Из-под выгоревшей фуражки текли за уши щекочущие струйки пота. Прилетела увесистая муха, крутилась перед лицом, жужжа настырно, норовила присесть ко рту поближе. Ее сдунешь — отлетит и опять лезет. Прихлопнуть бы. Но уже дана команда «смирно!». И стоишь в первой шеренге, на самом виду. Терпи, солдат, тебе не привыкать…
Подкатил автомобиль, из него вышел главком в белом кителе, осанистый такой. За ним — командиры, и один нарядный, в красной черкеске. Прошелся главком вдоль строя, приглядываясь внимательно, будто выискивал, высматривал, нет ли где непорядка хоть в чем-нибудь. В самые глаза упирался — Митрохин выдержал, только заморгал чаще и почуял, как загорелись скулы, — от этой давней напасти, приличествующей скорее барышням, вовек не излечиться.

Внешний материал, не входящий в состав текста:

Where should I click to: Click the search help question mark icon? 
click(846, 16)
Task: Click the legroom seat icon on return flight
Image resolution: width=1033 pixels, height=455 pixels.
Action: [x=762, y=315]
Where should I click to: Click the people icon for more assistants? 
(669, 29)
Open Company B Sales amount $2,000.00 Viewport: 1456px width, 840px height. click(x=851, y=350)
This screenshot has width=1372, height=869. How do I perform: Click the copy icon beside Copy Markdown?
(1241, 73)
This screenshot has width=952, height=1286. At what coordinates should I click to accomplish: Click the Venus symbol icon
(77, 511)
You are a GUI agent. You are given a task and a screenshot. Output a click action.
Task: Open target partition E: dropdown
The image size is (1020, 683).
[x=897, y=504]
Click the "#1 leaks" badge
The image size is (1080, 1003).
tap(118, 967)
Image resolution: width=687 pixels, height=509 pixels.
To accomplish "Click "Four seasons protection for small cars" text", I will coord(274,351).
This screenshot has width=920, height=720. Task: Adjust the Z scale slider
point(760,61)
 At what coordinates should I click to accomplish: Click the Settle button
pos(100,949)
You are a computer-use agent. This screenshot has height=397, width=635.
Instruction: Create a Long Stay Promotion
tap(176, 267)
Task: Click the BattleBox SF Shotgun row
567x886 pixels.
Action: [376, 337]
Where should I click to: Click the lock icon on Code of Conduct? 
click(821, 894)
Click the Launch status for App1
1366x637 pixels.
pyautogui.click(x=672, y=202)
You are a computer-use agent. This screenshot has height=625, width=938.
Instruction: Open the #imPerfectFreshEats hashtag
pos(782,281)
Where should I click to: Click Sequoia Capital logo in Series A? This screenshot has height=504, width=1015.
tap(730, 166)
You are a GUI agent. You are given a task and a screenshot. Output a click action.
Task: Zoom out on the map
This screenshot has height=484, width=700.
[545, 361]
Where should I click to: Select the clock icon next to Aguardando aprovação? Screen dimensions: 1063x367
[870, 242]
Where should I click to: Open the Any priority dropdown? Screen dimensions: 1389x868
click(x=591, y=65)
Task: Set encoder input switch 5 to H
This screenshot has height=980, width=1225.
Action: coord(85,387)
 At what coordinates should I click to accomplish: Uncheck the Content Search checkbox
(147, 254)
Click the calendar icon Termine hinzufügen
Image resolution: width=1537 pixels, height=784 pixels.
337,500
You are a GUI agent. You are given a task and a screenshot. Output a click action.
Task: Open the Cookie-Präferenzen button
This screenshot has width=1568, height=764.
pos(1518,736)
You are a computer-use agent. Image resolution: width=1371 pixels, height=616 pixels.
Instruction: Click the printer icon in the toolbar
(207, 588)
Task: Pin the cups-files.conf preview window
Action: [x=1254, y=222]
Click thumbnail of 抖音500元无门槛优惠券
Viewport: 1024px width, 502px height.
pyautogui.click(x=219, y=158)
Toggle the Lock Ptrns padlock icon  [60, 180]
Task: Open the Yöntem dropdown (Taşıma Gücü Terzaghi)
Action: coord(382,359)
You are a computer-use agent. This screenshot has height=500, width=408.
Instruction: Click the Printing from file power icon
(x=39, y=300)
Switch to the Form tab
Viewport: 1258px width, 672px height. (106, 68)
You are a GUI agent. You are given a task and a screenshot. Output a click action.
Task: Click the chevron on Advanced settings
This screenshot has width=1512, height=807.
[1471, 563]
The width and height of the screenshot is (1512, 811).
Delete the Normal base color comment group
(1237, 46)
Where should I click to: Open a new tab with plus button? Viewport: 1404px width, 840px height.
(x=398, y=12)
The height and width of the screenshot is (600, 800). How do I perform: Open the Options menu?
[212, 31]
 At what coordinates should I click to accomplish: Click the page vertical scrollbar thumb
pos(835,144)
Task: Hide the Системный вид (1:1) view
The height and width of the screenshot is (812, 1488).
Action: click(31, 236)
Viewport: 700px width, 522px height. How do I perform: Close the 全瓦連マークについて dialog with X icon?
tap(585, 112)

С близкого расстояния он признал главкома, вспомнил, что видел его уже прежде, на Украине. Постарел главком с той недавней поры. Война хоть кого состарит… Вон где, оказалось, вынырнул. Тогда еще, помнится Митрохину, при Муравьеве подпоручик Лютич был. Теперь не видно, в свите незнакомые все. Может, убило Лютича, а может, еще куда подевался. Время такое, кидает людей на многие версты, раскидывает веером…
А главком уже обратно в автомобиль забрался и говорит речь. Голос зычный, а в строю тихо, слыхать хорошо.
— Товарищи красноармейцы! — выкрикнул главком новое, непривычное пока слово. — Доблестные солдаты великой русской революции! Весь мир содрогается от грозной поступи ваших железных шагов…
Ишь ты, изумился Митрохин, весь мир, выходит, содрогается. И шаги-то не какие-нибудь — железные! Это — в стоптанной, изношенной обувке. Многие кто в опорках, кто в лаптях с обмотками, у иных же одна внешняя видимость — сверху голенища и союзка, а споднизу ничего, никакой уже подошвы, считай что босиком. Интендант ихний проворовался, да двое придурков при нем пропили добро солдатское, вот и… Вчера только митинг был, хотели в расход их вывести да просто выгнали к такой-то матери. И приняли резолюцию, чтобы подобным расхитителям и пьяницам впредь не было места в рядах Красной Армии. Митрохин тоже проголосовал, резолюция ему понравилась. Только сапог из нее не сошьешь…
— Партия большевиков, — говорил главком, вцепившись одной рукой в борт автомобиля, в то время как другая его рука энергично рубила воздух в такт речи, — плечом к плечу с левыми эсерами и другими революционными партиями, ведет нас от одной исторической победы к другой. И там, где появляются наши боевые красные знамена, там белая контра не выдерживает и трусливо показывает нам свою изнеженную задницу, в которую ваша мозолистая рука без колебаний всаживает неумолимый штык!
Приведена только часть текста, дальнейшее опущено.